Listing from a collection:

-------

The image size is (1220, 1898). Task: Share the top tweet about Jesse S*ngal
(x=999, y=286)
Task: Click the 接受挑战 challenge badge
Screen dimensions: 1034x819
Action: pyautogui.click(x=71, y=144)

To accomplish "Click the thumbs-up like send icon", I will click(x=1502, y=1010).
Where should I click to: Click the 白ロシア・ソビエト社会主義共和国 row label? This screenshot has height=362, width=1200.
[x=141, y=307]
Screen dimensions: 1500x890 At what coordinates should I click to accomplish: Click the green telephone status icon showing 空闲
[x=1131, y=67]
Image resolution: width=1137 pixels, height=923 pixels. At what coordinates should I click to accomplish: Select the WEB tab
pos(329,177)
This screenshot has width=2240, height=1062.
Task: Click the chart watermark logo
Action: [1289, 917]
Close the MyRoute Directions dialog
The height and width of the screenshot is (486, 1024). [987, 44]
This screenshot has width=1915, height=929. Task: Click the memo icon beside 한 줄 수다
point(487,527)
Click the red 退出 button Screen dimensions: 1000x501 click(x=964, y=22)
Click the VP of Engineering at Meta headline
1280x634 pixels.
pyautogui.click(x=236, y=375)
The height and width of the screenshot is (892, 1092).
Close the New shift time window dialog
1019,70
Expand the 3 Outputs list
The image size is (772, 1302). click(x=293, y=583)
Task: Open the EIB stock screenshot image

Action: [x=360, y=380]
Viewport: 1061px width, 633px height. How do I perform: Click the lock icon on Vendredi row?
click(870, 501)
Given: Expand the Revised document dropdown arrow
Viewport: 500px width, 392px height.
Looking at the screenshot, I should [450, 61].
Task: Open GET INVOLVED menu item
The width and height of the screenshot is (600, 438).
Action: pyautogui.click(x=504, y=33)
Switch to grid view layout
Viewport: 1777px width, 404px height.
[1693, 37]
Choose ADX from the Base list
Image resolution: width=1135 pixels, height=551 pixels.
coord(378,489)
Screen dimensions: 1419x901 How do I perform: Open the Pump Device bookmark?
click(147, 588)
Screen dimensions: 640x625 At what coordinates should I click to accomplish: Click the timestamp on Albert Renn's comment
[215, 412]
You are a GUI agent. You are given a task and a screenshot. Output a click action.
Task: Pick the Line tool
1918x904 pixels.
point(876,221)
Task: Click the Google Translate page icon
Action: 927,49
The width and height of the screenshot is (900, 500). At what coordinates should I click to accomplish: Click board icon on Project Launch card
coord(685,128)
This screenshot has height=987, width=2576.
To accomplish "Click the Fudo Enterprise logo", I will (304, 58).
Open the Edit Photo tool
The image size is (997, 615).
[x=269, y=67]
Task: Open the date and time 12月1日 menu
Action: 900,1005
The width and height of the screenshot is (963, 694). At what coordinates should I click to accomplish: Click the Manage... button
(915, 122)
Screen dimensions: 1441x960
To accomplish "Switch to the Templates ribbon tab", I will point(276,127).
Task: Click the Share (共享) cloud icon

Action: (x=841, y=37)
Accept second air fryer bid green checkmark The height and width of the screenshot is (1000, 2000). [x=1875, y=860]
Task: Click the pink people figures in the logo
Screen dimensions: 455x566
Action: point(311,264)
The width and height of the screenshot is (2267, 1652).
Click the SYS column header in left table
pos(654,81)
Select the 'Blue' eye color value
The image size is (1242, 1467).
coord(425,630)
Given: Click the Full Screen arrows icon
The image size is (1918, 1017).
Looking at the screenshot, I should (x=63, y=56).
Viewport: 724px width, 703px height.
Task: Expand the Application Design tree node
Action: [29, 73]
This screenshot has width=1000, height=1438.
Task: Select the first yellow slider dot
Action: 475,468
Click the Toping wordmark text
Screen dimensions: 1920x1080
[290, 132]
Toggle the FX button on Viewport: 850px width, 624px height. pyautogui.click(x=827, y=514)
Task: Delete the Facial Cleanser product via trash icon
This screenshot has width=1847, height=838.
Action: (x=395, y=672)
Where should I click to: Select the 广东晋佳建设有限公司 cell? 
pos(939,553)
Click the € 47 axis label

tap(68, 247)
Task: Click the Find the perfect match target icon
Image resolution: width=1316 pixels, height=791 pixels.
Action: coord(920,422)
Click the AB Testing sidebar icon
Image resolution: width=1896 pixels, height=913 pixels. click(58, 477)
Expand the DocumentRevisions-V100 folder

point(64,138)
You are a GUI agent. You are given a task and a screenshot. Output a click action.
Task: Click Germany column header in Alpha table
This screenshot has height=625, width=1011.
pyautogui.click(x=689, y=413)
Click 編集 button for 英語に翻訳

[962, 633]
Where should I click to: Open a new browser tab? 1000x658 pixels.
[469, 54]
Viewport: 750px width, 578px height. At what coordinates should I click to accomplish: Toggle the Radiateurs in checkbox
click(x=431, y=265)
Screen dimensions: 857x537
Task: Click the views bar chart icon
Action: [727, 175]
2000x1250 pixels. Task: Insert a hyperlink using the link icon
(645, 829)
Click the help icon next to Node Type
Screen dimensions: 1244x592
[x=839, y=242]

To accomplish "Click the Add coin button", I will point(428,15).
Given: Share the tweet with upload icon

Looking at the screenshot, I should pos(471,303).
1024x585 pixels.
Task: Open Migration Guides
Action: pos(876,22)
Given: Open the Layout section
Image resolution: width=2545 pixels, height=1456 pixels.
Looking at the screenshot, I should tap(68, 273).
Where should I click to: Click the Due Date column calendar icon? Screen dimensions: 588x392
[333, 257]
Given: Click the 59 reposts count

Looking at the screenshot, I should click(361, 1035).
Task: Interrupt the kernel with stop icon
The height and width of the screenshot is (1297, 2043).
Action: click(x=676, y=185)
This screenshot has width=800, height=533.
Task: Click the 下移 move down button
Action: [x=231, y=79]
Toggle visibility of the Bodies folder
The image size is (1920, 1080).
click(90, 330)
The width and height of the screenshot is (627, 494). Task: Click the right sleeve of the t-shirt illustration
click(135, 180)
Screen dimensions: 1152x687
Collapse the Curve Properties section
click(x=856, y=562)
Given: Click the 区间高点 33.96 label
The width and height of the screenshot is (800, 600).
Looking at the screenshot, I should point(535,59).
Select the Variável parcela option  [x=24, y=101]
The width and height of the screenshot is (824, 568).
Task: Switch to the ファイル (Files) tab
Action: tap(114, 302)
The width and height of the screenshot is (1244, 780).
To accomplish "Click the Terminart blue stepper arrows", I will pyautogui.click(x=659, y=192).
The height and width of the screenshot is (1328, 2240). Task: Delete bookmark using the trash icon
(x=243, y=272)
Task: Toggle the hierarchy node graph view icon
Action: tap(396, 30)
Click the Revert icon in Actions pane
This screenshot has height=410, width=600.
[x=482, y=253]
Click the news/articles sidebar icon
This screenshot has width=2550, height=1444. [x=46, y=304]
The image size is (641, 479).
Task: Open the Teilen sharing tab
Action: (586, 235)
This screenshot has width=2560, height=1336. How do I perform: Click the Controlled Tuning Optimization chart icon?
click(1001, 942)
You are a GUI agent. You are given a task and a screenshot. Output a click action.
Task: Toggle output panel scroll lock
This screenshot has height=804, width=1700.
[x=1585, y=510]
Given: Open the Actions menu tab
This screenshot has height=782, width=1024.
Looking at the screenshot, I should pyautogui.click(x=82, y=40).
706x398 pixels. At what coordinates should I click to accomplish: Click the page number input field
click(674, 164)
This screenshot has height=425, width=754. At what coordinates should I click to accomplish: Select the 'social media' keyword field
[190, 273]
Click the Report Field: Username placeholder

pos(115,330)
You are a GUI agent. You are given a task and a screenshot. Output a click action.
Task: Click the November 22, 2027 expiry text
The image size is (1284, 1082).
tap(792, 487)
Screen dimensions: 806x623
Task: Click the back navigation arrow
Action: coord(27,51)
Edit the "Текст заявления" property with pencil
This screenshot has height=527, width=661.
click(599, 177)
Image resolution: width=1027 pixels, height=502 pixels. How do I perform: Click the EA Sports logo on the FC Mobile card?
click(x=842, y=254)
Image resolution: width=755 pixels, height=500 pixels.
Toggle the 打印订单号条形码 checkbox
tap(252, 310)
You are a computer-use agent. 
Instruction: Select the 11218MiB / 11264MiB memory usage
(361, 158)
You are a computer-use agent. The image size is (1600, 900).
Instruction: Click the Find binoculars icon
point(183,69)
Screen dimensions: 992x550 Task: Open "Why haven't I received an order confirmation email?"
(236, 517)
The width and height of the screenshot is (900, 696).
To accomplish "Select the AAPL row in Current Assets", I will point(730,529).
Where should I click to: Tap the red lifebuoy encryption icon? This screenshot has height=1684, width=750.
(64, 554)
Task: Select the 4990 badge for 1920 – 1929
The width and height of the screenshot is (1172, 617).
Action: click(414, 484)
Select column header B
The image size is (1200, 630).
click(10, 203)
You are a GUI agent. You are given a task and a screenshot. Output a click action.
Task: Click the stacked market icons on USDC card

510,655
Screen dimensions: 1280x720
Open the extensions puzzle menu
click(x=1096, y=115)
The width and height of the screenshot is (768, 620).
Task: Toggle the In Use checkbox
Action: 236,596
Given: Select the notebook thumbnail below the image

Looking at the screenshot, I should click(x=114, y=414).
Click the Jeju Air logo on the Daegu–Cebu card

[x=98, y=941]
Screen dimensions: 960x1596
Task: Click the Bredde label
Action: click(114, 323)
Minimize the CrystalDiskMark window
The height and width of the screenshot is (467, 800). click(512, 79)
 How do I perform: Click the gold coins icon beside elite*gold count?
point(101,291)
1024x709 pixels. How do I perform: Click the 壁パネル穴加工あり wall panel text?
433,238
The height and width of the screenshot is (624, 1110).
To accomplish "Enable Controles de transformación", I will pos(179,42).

-------

→ AIM
Extract the lines of the listing from the one containing "How do I perform: Click the gold" through the end of the listing, both ends included, and reproduce them verbatim.

→ TASK RESULT
 How do I perform: Click the gold coins icon beside elite*gold count?
point(101,291)
1024x709 pixels. How do I perform: Click the 壁パネル穴加工あり wall panel text?
433,238
The height and width of the screenshot is (624, 1110).
To accomplish "Enable Controles de transformación", I will pos(179,42).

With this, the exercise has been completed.